20 En effet, ses perfections invisibles, rendues compréhensibles depuis la création du monde par les choses qui ont été faites, sont devenues visibles aussi bien que sa puissance éternelle et sa divinité; de sorte qu’ils sont inexcusables; (aïdios g126)
Want Zijn onzienlijke dingen worden, van de schepping der wereld aan, uit de schepselen verstaan en doorzien, beide Zijn eeuwige kracht en Goddelijkheid, opdat zij niet te verontschuldigen zouden zijn. (aïdios g126)
21 Parce que, ayant connu Dieu, ils ne l’ont point glorifié comme Dieu, ou ne lui ont pas rendu grâces; mais ils se sont perdus dans leurs pensées, et leur cœur insensé a été obscurci;
Omdat zij, God kennende, Hem als God niet hebben verheerlijkt of gedankt; maar zijn verijdeld geworden in hun overleggingen en hun onverstandig hart is verduisterd geworden;
22 Ainsi, en disant qu’ils étaient sages, ils sont devenus fous.

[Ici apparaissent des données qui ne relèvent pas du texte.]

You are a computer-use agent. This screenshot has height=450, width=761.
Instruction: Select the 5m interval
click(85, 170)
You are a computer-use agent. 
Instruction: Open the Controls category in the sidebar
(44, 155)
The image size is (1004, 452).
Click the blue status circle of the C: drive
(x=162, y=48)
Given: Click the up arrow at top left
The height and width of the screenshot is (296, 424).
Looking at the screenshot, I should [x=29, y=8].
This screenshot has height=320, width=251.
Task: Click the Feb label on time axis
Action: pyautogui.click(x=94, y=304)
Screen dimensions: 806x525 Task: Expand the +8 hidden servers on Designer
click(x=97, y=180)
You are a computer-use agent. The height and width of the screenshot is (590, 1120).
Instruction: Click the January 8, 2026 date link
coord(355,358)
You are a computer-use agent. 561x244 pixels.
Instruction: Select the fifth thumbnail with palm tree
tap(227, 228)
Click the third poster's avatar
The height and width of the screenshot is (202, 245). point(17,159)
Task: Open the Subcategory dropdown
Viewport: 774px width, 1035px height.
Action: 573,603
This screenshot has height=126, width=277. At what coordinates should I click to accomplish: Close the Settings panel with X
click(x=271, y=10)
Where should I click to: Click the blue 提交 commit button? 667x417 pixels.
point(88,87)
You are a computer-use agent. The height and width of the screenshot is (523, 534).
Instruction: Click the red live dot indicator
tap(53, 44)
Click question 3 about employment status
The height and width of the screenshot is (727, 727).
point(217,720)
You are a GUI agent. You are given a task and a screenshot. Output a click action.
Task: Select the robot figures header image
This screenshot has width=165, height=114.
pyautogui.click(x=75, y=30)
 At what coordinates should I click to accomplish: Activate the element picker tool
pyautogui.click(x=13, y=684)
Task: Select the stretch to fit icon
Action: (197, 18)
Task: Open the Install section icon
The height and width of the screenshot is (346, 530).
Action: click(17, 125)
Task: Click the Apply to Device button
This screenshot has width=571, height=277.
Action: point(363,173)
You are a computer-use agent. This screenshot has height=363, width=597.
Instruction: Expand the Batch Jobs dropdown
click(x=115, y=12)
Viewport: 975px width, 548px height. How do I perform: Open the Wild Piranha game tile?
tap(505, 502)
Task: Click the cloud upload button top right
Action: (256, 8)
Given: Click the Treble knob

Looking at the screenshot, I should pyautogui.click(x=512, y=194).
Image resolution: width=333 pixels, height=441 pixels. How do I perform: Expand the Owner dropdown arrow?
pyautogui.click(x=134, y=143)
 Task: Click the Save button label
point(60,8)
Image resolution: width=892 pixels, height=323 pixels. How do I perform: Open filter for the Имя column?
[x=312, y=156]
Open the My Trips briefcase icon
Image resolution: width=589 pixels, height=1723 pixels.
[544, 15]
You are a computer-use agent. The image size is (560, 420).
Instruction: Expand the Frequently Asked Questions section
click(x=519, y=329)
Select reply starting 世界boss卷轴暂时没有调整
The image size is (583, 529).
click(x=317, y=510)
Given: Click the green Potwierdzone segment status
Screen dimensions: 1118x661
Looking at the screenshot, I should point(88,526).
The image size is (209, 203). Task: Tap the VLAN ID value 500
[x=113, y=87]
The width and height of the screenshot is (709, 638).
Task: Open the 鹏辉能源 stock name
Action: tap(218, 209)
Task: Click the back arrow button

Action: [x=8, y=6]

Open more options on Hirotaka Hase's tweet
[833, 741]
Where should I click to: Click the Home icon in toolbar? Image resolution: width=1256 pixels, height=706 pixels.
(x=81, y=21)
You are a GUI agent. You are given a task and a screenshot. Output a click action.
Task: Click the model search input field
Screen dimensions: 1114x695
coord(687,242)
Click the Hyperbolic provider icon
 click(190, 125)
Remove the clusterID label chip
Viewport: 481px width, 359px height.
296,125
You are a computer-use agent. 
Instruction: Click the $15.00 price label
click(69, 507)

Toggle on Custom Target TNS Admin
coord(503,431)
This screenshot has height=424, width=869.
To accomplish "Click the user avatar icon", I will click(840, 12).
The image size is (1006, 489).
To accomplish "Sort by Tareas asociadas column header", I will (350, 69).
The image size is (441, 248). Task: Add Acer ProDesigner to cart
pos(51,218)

Zich uitgevende voor wijzen, zijn zij dwaas geworden;
23 Ils ont changé la gloire du Dieu incorruptible contre une image représentant un homme corruptible, des oiseaux, des quadrupèdes et des reptiles.
En hebben de heerlijkheid des onverderfelijken Gods veranderd in de gelijkenis eens beelds van een verderfelijk mens, en van gevogelte, en van viervoetige en kruipende gedierten.
24 Aussi Dieu les a livrés aux désirs de leurs cœurs, à l’impureté; en sorte qu’ils ont déshonoré leurs propres corps en eux-mêmes;
Daarom heeft God hen ook overgegeven in de begeerlijkheden hunner harten tot onreinigheid, om hun lichamen onder elkander te onteren;
25 Eux qui ont transformé la vérité de Dieu en mensonge, adoré et servi la créature au lieu du Créateur, qui est béni dans les siècles. Amen. (aiōn g165)
Als die de waarheid Gods veranderd hebben in de leugen, en het schepsel geeerd en gediend hebben boven den Schepper, Die te prijzen is in der eeuwigheid, amen. (aiōn g165)
26 C’est pourquoi Dieu les a livrés à des passions d’ignominie. Car leurs femmes ont changé l’usage naturel en l’usage contre nature.
Daarom heeft God hen overgegeven tot oneerlijke bewegingen; want ook hun vrouwen hebben het natuurlijk gebruik veranderd in het gebruik tegen nature;
27 Et pareillement les hommes, l’usage naturel de la femme abandonné, ont brûlé de désirs l’un pour l’autre, l’homme commettant l’infamie avec l’homme, et recevant ainsi en eux-mêmes la récompense qui était due à leur égarement.
En insgelijks ook de mannen, nalatende het natuurlijk gebruik der vrouw, zijn verhit geworden in hun lust tegen elkander, mannen met mannen schandelijkheid bedrijvende, en de vergelding van hun dwaling, die daartoe behoorde, in zichzelven ontvangende.
28 Et comme ils n’ont pas montré qu’ils avaient la connaissance de Dieu, Dieu les a livrés à un sens réprouvé, de sorte qu’ils ont fait les choses qui ne conviennent pas;
En gelijk het hun niet goed gedacht heeft God in erkentenis te houden, zo heeft God hen overgegeven in een verkeerden zin, om te doen dingen, die niet betamen;
29 Remplis de toute iniquité, malice, fornication, avarice, méchanceté; pleins d’envie, de meurtre, de l’esprit de contention, de fraude, de malignité; délateurs,
Vervuld zijnde met alle ongerechtigheid, hoererij, boosheid, gierigheid, kwaadheid, vol van nijdigheid, moord, twist, bedrog, kwaadaardigheid; Oorblazers,
30 Détracteurs, haïs de Dieu, violents, orgueilleux, arrogants, inventeurs de toutes sortes de mal, désobéissants à leurs parents;
achterklappers, haters Gods, smaders, hovaardigen, laatdunkenden, vinders van kwade dingen, den ouderen ongehoorzaam;
31 Insensés, dissolus, sans affection, sans fidélité, sans miséricorde,
Onverstandigen, verbondbrekers, zonder natuurlijke liefde, onverzoenlijken, onbarmhartigen;
32 Qui, ayant connu la justice de Dieu, n’ont pas compris que ceux qui font ces choses sont dignes de mort; et non seulement ceux qui les font, mais quiconque aussi approuve ceux qui les font.
Dewelken, daar zij het recht Gods weten, (namelijk, dat degenen, die zulke dingen doen, des doods waardig zijn) niet alleen dezelve doen, maar ook mede een welgevallen hebben in degenen, die ze doen.